I usually carry a single cell, usually 1 RCR123, light, like the Nitecore IFE1 I am carrying today, in my jeans watch pocket....

How about. You?


----------



## Ri22o (Apr 28, 2011)

I carry a Nitecore EX10 with pocket clip, clipped inside my left hand pocket. I just picked up a Quark Turbo X, and haven't quite figured out how I am going to carry it yet.


----------



## lasermax (Apr 28, 2011)

I carry a e1b surefire in my shirt pocket and my lx2 or e2dl in my nite ize pouch


----------



## JS_280 (Apr 29, 2011)

I wear LA Police Gear's "Operator" pants which have front "suit pockets". I carry a Quark AA Tactical in the front left "suit" pocket and either a QMiniX 123 or a ZL H51Fw in my right front pocket. I also carry a Quark AA^2 Tactical in my EDC trauma kit and Innova Microlight on my keys.


----------



## herosemblem (Apr 29, 2011)

My 2-celled primary EDC light (LX2/PT2L) is clipped in my left pocket. My 1-celled backup EDC light (E1B/PT1L/Storm) is clipped in my right pocket.


----------



## mvyrmnd (Apr 29, 2011)

Solarforce L2p, with a Kerberos Triple High-CRI Dropin, in my left pocket with my keys and Leatherman Skeletool. Gets roughed up real quick in there.


----------



## Roger999 (Apr 29, 2011)

Night time carry = E1E clipped to pocket and G3 on V70 holster.

Daytime carry = Surefire C2/G2 in pocket.
•••
Explore the material
1 > In the records, reproduce the lines from the one containing "Identify the location of retruths-count: 6.81k." to the one containing "ok-button: 确定 is", including both, and omit the pictures.
2 > Extend the flashlight thread, picking up right after its final post.
The flashlight thread and the records below it have no connection to each other.

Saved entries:
•••
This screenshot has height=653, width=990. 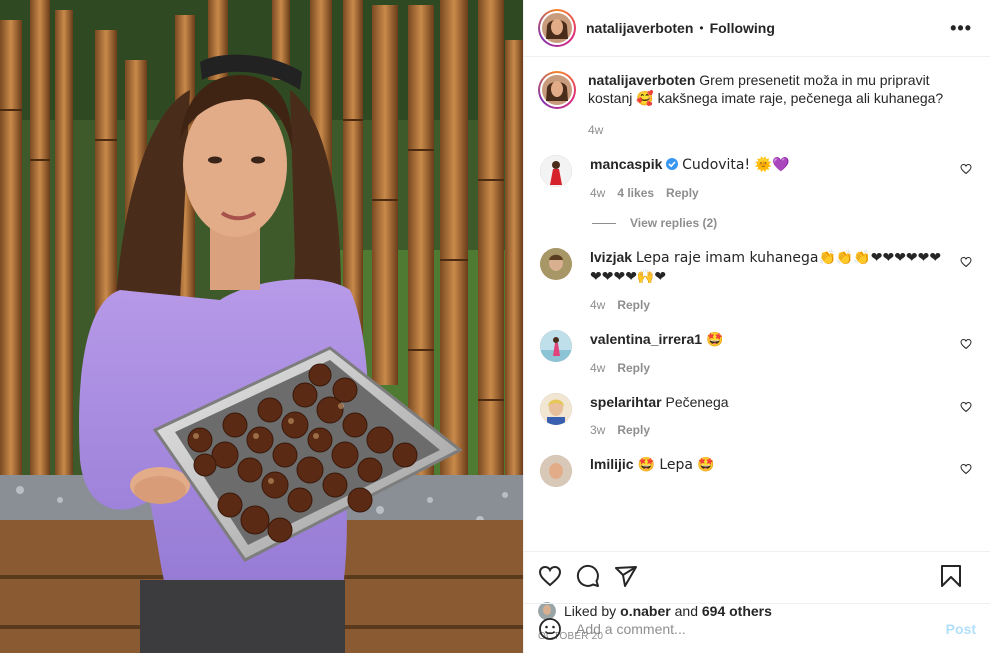 What do you see at coordinates (626, 402) in the screenshot?
I see `comment-username: spelarihtar` at bounding box center [626, 402].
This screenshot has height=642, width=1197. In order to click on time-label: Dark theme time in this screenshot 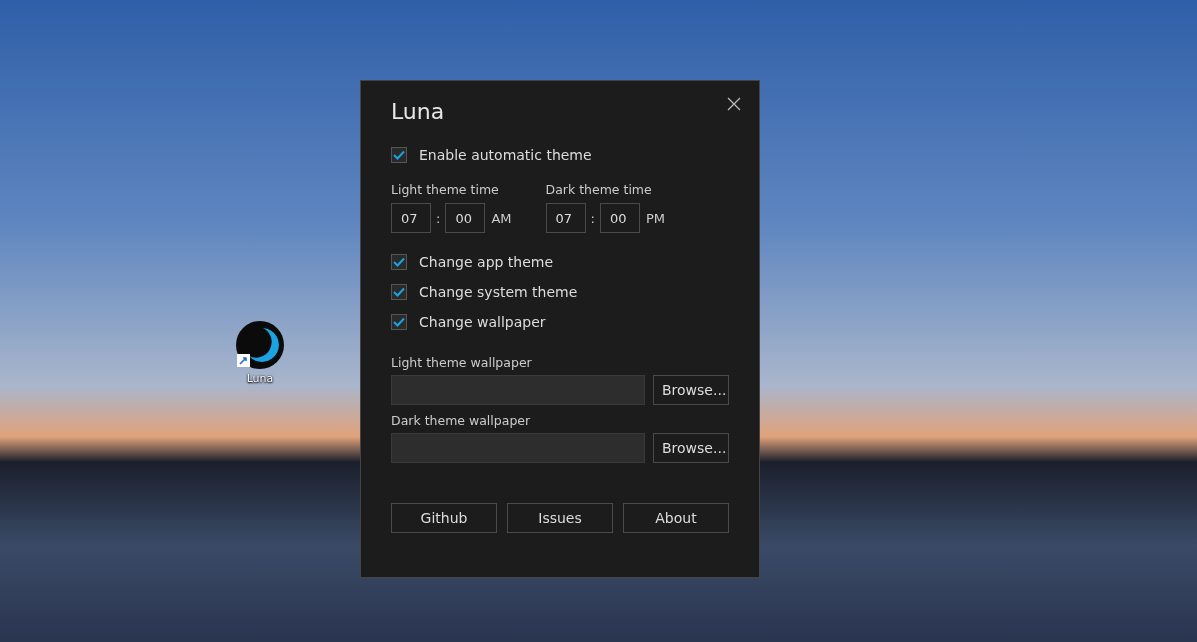, I will do `click(599, 190)`.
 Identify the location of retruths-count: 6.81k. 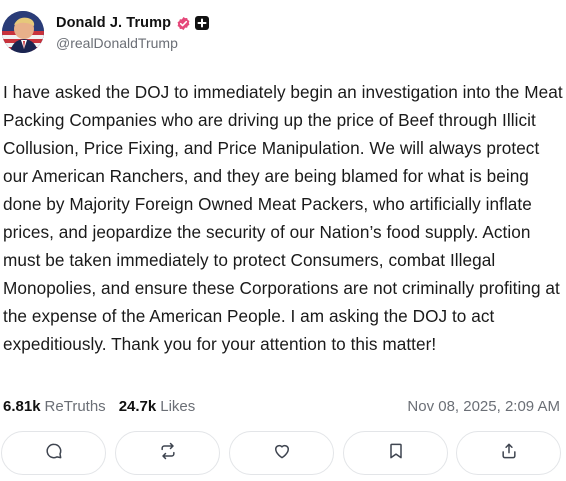
(22, 406).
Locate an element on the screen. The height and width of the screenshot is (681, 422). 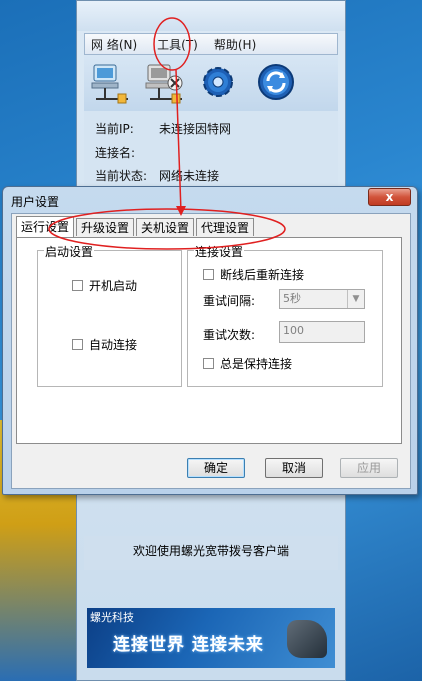
ok-button: 确定 is located at coordinates (216, 468).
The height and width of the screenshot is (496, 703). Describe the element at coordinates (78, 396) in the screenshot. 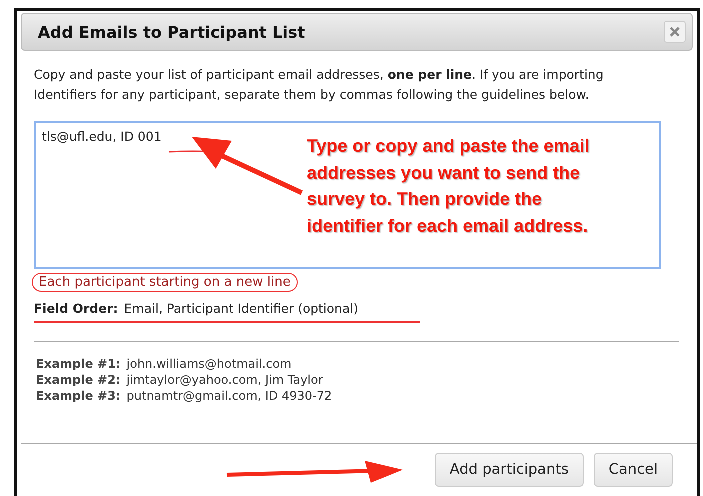

I see `example-label: Example #3:` at that location.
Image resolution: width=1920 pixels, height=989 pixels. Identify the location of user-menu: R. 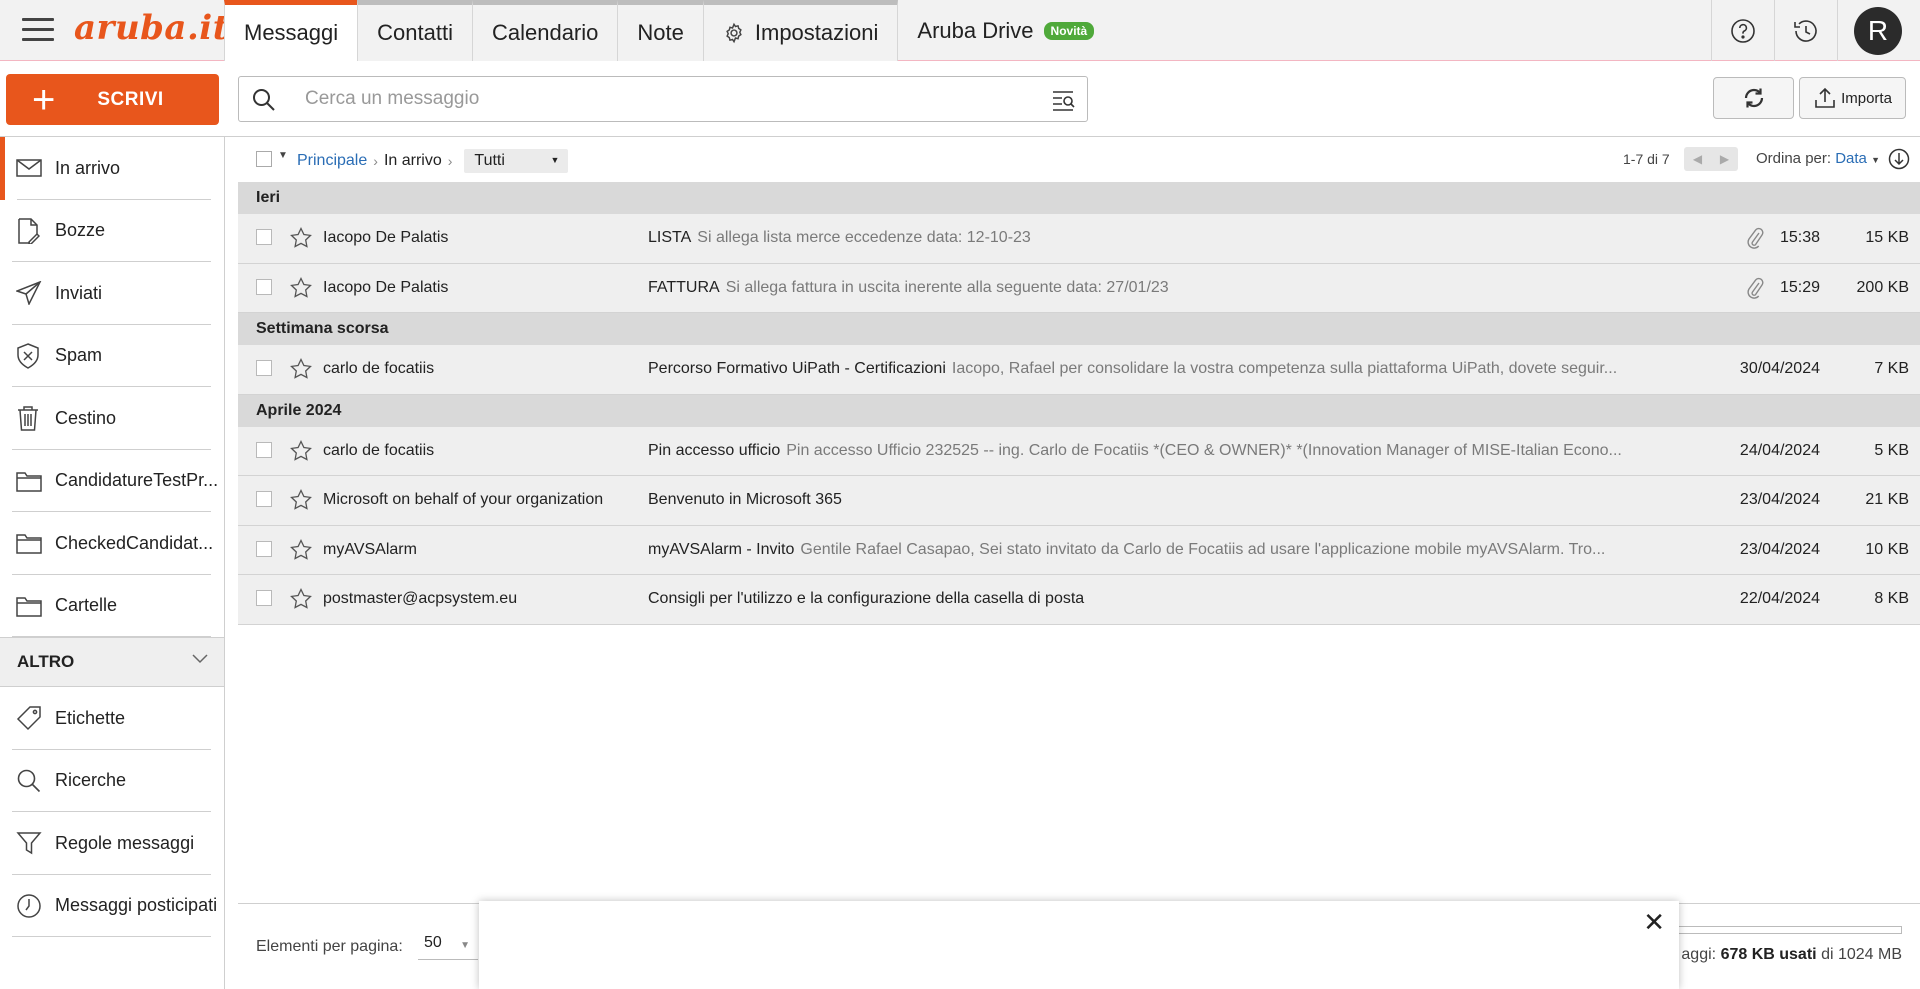
(1878, 30).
•••
Results of the exercise
1 >
 Identify the location of retruths-count: 6.81k. 
(22, 406).
Locate an element on the screen. The height and width of the screenshot is (681, 422). 
ok-button: 确定 is located at coordinates (216, 468).

2 >
----------



## Xacto (Apr 29, 2011)

Surefire V21 pouch at the belt for one of the 6P or the G2, a Surefire Z2 in the vest pocket.

Cheers
Thorsten


----------



## jhc37013 (Apr 29, 2011)

HDS 200 in left pocket (deep carry no clip)
PD30 or P20C2 MKII holstered on belt left side (weak side)
Fenix E05 XPG on keychain
Benchmade 551 clipped right pocket
Kahr P9 in Safariland paddle holster right side

Thats what I EDC everyday along with my phone inside my carpenters pants pocket and wallet in rear pocket.


----------



## Ishango (Apr 29, 2011)

I usually carry a CR123A or AA light in my right front jeans pocket. Mostly my Clicky 120E, or my SC51w or Quark Mini AA or Mini 123 S2.

I also often carry a AAA light in my jeans watch pocket (either a E05 or iTP A3 EOS upgrade). Then I've also got a Photon MicroLight II and E01 on my keychain.


----------



## slimshaneee (Apr 30, 2011)

I keep a 4sevens minix on my keychain, dangling from a beltloop.


----------



## shao.fu.tzer (Apr 30, 2011)

5th pocket - Jeans.... Or sometimes if I'm going 3P sized, I'll clip it to my left front pocket...


----------



## parnass (Apr 30, 2011)

EDC light usually carried in a shirt pocket -- occasionally in a belt holster.

Spare battery for EDC light in back pants pocket.

A 1xAAA backup light always in the pants watch pocket.
Coin cell light hangs on jacket zipper.


----------



## ScottG (Apr 30, 2011)

HDS Rotary or 4Sevens MiNiX in left front pocket deep carry and a Fenix LD01 or E01 on a keychain - depending on the vehicle that day.

(Along with the lights, I carry a BM Bone Collector 15030 or a SOG Vulcan mini tanto clipped into the right front pocket. I'll carry a Spyderco 3 slip joint if I'm in a suit.)


----------



## Glock27 (May 1, 2011)

ZebraLight SC60w clipped in off side front pocket.

G27


----------



## Sparky's Magic (May 1, 2011)

Right Top Pocket (Cargoes) : HDS 140Ex. AW RCR. S/F FO4 Beam Diffuser - Deep carry, Unclipped.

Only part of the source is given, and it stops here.